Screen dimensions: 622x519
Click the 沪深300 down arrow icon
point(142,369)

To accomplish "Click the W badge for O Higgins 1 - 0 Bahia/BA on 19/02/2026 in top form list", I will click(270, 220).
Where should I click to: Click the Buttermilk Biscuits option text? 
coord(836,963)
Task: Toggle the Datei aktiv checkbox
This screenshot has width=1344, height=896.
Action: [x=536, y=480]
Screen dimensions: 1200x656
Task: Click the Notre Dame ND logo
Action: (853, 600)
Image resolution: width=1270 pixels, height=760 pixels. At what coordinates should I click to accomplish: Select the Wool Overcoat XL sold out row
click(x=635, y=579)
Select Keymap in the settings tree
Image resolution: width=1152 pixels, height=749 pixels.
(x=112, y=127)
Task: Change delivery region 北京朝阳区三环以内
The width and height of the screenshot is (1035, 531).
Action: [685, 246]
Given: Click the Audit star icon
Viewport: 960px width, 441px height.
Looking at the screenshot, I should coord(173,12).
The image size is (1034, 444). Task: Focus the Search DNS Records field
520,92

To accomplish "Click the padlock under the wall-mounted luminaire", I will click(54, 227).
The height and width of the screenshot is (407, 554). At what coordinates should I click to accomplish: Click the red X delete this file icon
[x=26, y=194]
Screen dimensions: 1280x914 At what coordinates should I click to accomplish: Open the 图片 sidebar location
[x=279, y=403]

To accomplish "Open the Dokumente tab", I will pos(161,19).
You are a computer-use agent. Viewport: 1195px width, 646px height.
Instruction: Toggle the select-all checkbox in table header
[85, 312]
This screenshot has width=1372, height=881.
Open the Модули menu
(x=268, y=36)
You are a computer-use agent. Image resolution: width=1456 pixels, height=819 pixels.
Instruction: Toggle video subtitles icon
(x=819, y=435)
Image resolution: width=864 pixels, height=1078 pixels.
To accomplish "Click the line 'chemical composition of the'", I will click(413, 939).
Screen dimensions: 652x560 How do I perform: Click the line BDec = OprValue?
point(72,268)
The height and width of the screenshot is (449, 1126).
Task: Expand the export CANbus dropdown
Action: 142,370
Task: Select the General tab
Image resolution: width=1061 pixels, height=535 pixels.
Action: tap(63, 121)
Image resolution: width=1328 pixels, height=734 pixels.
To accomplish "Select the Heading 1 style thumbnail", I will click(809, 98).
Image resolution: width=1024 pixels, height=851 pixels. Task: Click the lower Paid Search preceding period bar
────
=== The problem ===
Pull out every row above that contains the string "checkbox", matching case exactly, and copy each one in full.

=== Result of the task ===
Task: Toggle the Datei aktiv checkbox
Instruction: Toggle the select-all checkbox in table header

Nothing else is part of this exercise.